Saturday, February 28, 2015

Maps to the Stars

Grade: 71/B

Maps to the Stars is not a satire. Or, at the very least, its satirical points are the least interesting things about it. Bruce Wagner’s script may have started out as a poison pen letter to the movie industry, self-important actors, teen stars and celebrity therapists, but he and director David Cronenberg have turned it into a much weirder, nastier beast. As it is, Maps to the Stars is less A Modest Proposal for Showbiz and more The Duchess of Malfi Goes to La-La Land, a Jacobean revenge story and comedic horror movie that’s as convinced of all of humanity’s madness as it is of Hollywood’s.
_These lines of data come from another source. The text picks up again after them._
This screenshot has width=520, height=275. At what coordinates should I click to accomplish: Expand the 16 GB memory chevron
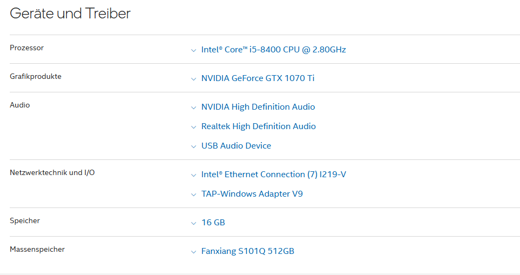click(194, 223)
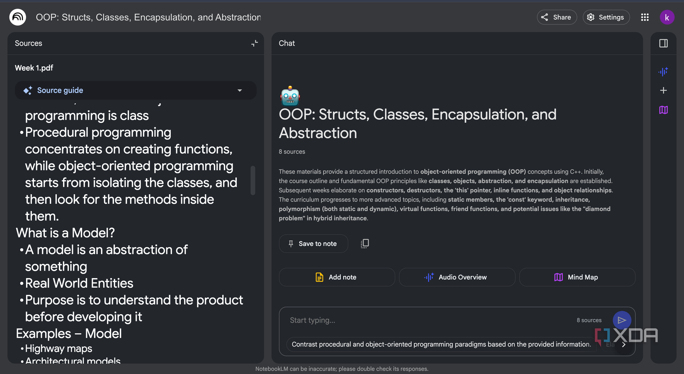Click the Audio Overview icon in the right sidebar
684x374 pixels.
[x=663, y=71]
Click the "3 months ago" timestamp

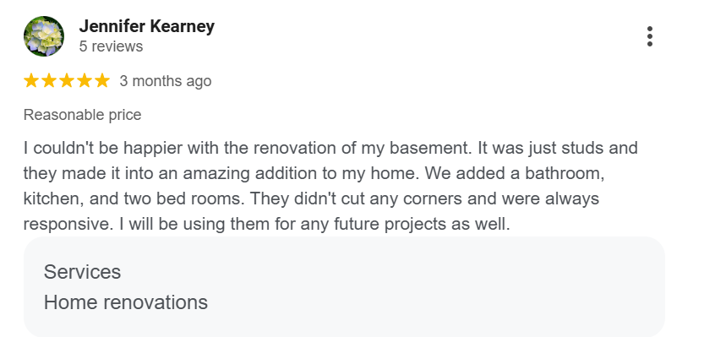point(166,81)
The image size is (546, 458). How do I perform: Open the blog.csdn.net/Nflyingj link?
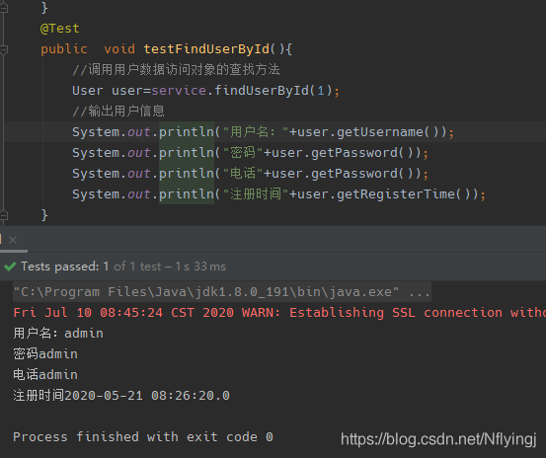coord(438,439)
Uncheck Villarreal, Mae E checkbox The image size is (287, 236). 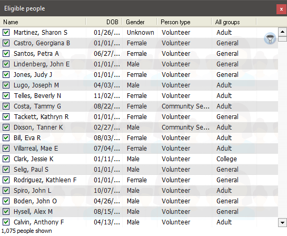(6, 149)
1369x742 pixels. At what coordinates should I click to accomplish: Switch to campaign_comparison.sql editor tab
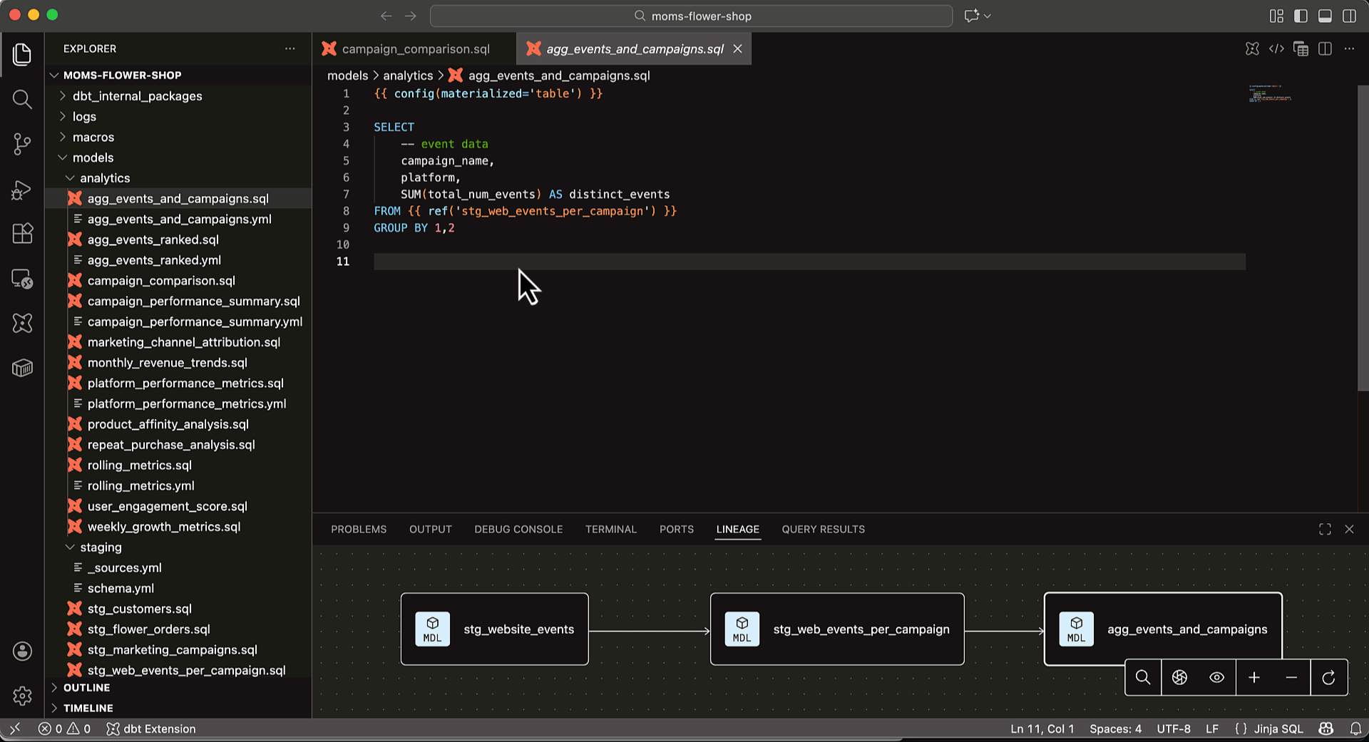pyautogui.click(x=415, y=48)
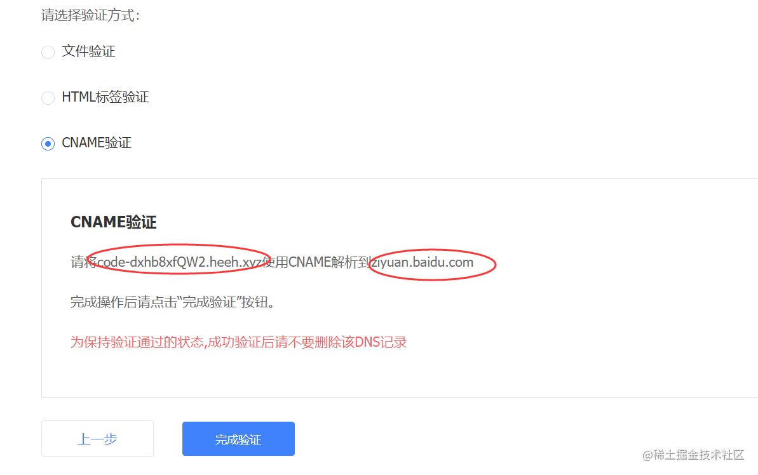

Of course, it gets plenty of shots in at Hollywood while it’s there. There’s Havana Segrand (Julianne Moore), a fading star and daughter of an Old Hollywood legend (Sarah Gadon). She’s convinced her mother, who died young in a fire, abused her, and she works out her therapy with TV psychologist Dr. Stafford Weiss (John Cusack). Weiss is the father of teen actor Benjie (Evan Bird), whose bad behavior hasn’t much improved since he left rehab, and isn’t discouraged by his stage mother Cristina (Olivia Williams). Trying to make it to their level is limo driver and wannabe actor/screenwriter Jerome (Robert Pattinson), who meets and begins a relationship with Havana’s new assistant Agatha (Mia Wasikowska), a badly-scarred, mysterious woman from out of town.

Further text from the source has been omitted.